◆ Instrucciones
Copia sin ningún cambio las líneas del material que sigue, desde la línea con "Screen dimensions: 903x608" hasta la línea con "Action: [101, 179]", ambas incluidas.

┄┄┄┄┄┄

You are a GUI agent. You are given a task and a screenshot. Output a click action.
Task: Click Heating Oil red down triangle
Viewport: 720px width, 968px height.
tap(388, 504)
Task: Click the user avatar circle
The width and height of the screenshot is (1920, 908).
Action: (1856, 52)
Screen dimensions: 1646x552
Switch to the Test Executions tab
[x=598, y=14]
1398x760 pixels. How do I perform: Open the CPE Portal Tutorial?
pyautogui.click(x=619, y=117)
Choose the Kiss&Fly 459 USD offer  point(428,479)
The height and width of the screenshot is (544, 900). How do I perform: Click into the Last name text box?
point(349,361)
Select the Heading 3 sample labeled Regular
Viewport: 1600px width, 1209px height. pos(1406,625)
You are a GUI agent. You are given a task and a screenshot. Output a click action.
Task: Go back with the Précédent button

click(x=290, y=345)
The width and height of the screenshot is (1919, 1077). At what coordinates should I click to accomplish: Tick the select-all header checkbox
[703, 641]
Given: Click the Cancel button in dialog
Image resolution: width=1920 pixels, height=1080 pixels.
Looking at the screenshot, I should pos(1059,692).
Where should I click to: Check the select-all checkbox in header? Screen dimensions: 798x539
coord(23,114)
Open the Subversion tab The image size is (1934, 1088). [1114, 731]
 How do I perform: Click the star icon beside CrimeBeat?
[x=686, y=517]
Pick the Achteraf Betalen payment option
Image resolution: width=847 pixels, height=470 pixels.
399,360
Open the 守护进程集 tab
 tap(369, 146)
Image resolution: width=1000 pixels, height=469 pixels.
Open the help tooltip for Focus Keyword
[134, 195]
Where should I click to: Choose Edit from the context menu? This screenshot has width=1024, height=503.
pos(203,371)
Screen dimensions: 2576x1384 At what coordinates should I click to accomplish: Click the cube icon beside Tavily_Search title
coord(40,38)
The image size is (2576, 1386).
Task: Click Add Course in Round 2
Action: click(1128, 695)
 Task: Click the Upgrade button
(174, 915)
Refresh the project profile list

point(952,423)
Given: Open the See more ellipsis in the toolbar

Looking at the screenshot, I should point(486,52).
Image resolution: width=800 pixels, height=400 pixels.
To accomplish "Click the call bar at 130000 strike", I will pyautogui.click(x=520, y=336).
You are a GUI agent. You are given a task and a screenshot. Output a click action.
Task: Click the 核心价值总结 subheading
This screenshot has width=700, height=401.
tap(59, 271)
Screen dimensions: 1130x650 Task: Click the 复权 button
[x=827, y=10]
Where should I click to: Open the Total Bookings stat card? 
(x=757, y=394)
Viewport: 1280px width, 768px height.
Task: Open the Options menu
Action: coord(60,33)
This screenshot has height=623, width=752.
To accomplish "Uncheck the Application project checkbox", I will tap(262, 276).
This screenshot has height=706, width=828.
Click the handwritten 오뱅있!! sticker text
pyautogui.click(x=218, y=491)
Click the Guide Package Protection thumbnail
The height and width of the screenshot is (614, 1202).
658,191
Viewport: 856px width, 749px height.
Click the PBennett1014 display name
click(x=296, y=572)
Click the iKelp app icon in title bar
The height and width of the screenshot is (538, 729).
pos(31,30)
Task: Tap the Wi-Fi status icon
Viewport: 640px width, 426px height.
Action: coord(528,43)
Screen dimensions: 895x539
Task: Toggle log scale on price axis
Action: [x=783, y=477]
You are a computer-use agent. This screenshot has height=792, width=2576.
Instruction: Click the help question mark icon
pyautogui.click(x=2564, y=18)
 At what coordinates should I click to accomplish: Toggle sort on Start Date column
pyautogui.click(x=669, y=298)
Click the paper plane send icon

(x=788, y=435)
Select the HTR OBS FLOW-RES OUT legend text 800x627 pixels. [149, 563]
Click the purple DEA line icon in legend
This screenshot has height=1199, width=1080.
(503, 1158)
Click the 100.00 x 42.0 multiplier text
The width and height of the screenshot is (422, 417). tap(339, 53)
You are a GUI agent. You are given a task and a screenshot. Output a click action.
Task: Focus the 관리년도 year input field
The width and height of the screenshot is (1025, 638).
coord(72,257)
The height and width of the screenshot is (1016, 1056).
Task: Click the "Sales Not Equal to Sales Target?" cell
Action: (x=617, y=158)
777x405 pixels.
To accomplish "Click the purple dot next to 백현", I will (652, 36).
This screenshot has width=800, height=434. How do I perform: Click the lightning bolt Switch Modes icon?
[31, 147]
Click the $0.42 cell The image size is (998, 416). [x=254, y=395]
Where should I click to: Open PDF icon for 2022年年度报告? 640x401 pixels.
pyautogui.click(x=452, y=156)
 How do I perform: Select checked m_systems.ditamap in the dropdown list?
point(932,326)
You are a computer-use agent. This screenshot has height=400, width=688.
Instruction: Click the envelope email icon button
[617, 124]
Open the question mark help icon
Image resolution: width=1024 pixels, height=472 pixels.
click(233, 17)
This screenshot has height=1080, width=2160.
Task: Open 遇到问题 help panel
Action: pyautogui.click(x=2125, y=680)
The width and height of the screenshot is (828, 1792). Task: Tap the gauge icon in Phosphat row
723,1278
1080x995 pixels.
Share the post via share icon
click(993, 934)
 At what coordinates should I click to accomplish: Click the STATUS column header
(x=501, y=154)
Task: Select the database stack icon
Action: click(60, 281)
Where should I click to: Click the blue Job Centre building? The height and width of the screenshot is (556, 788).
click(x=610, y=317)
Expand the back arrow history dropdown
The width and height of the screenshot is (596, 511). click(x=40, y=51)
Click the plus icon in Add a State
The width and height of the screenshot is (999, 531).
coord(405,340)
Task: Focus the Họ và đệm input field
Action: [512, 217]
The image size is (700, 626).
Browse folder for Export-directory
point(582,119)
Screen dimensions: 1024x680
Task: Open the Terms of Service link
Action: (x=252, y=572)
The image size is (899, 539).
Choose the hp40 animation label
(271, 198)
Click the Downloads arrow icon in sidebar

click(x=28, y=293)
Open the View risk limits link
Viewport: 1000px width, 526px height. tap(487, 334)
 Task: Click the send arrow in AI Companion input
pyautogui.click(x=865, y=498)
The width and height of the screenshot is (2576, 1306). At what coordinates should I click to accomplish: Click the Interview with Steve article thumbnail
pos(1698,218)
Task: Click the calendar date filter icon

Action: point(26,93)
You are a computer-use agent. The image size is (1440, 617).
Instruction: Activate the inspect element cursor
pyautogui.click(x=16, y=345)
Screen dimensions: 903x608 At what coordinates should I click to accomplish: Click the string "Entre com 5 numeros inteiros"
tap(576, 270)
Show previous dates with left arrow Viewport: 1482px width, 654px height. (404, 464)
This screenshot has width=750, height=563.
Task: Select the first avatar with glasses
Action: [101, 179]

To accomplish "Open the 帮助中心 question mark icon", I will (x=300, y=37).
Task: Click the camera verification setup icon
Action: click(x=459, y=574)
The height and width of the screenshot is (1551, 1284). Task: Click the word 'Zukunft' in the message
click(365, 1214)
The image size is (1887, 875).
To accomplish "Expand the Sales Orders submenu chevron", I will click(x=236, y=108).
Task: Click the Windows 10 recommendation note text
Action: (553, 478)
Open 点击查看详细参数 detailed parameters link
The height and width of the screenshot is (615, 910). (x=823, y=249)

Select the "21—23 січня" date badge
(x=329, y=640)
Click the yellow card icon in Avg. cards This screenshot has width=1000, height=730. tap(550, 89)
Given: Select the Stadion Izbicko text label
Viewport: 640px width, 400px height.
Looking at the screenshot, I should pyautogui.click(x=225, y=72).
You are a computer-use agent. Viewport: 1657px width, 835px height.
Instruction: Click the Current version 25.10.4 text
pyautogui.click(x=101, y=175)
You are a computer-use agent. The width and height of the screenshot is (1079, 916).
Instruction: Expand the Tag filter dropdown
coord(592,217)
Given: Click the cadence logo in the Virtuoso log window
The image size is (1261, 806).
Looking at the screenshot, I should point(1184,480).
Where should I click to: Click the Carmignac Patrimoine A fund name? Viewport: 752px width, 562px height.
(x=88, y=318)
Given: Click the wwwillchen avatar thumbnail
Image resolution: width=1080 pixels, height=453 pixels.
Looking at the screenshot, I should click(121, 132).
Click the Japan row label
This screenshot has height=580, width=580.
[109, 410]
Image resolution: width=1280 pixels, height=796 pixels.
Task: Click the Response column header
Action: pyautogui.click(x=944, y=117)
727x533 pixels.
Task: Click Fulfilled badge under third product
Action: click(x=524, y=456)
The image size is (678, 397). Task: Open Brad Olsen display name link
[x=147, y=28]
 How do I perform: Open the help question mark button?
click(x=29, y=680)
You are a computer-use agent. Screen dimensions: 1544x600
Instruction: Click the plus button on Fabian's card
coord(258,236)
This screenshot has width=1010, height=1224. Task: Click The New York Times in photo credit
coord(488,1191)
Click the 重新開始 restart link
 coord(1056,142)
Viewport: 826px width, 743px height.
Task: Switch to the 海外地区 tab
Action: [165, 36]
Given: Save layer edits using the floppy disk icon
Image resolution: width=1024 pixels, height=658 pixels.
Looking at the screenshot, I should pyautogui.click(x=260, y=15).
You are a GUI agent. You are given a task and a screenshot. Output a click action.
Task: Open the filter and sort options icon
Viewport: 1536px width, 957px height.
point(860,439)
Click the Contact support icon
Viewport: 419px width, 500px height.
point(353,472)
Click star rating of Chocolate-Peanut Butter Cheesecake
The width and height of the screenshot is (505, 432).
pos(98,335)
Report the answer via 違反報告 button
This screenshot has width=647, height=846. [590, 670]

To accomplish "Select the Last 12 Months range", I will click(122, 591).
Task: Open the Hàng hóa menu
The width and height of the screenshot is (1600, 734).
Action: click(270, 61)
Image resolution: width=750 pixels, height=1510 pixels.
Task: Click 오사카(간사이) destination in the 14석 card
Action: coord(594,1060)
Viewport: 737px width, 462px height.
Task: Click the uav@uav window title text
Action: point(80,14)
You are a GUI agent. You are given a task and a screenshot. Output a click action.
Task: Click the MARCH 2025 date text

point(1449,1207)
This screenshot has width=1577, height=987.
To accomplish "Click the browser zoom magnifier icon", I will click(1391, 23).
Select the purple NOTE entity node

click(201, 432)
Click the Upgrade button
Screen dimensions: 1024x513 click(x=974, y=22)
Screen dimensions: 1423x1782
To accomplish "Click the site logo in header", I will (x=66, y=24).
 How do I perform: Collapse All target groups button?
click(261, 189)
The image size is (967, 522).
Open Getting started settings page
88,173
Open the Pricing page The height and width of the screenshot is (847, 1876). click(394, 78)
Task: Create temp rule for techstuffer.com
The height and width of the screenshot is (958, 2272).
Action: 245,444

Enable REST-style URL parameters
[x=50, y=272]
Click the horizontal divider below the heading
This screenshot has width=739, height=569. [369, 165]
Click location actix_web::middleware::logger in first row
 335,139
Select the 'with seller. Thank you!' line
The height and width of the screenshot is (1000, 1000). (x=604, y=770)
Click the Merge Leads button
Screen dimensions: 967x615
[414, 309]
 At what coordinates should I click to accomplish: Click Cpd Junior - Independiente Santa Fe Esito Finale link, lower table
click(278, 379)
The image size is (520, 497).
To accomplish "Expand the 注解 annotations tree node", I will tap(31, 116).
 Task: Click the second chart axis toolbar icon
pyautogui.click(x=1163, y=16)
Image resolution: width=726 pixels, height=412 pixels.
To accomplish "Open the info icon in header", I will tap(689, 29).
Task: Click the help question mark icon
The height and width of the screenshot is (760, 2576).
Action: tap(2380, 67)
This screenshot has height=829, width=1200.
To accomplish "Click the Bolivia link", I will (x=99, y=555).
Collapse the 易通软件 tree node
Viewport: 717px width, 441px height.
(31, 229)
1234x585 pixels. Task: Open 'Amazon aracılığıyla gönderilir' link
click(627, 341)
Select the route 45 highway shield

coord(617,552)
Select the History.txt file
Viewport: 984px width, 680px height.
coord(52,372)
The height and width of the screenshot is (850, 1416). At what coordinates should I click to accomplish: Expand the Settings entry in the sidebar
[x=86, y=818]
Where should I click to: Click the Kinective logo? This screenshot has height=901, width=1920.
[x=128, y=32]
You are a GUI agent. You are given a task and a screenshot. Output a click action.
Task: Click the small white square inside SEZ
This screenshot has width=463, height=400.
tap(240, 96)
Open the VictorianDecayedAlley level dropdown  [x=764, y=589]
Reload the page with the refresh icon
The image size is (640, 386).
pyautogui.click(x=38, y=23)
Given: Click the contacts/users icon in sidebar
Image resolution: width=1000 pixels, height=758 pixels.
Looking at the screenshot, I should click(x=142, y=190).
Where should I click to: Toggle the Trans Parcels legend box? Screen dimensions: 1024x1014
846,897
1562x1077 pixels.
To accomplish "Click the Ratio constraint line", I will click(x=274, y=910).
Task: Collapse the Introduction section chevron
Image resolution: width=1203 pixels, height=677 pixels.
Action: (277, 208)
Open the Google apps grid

┄┄┄┄┄┄

◆ Resultado completo
Screen dimensions: 903x608 At what coordinates should I click to accomplish: Click the string "Entre com 5 numeros inteiros"
tap(576, 270)
Show previous dates with left arrow Viewport: 1482px width, 654px height. (404, 464)
This screenshot has width=750, height=563.
Task: Select the first avatar with glasses
Action: [101, 179]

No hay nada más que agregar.